SodaStream’s machine, scheduled to begin selling by the fourth quarter, will cost less than $200 and reduce the time needed to make a liter of soda compared to the manually operated devices, according to a company statement. Potential sales from new products are not reflected in SodaStream’s stock, which trades for 17.1 times analysts’ earnings estimates, Oppenheimer’s Altobello said.
“This is a meaningful step forward for the company, as it improves the consumer experience,” Altobello wrote in an e- mailed report dated March 11. Altobello reiterated a 12- to 18- month price target of $55, and an outperform rating on the stock, meaning he expects it to do slightly better than the market return. “We continue to believe competition remains very manageable as SodaStream’s innovation pipeline, coupled with its first-mover advantage and distribution gains, position it very well for future growth.”
SodaStream displayed the “first commercial version” of the Revolution machine to the public this past weekend at the Chicago Home and Housewares show, said Yonah Lloyd, the company’s executive director of corporate development and communication. Lloyd said that SodaStream may introduce a single-serve soda machine in 2013. He declined to comment on sales projections.
The slowdown in unit sales growth to 8 percent in the fourth quarter from 60 percent in the third quarter came after clients including Bed Bath & Beyond Inc. (BBBY) made holiday-season purchases in the third quarter, Lloyd said last week. Revenue jumped 39 percent in 2011 and is projected to grow 30 percent this year, according to analysts’ estimates compiled by Bloomberg.
Israel, whose population of 7.8 million is similar in size to Switzerland’s, has about 60 companies traded on the Nasdaq, the most of any country outside the U.S. after China. The nation is also home to more startup companies per capita than the U.S.
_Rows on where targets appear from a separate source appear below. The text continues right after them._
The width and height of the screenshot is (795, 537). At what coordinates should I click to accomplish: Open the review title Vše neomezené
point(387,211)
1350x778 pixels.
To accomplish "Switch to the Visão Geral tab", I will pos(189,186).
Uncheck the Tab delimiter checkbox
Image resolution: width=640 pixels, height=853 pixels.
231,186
Ceragon Networks Ltd. (CRNT) advanced 0.4 percent to $9.05 in New York yesterday. The shares in Tel Aviv rose 2.4 percent to 34.90 shekels today, or the equivalent of $9.27. The maker of wireless-networking systems said in a statement that it received a $6 million contract to provide mobile network equipment to Globacom Nigeria.
Perrigo Co. (PRGO), the largest U.S. maker of generic over-the- counter drugs, fell 0.5 percent to $104.55 in New York yesterday. The company’s Tel Aviv shares declined 0.1 percent to 395.40 shekels, or the equivalent of $104.97 today.
Refael Lebel, president of Perrigo’s Israeli unit, died March 11 in New York, according to company spokesman Arthur Shannon. An announcement hasn’t been made on who will fill the position.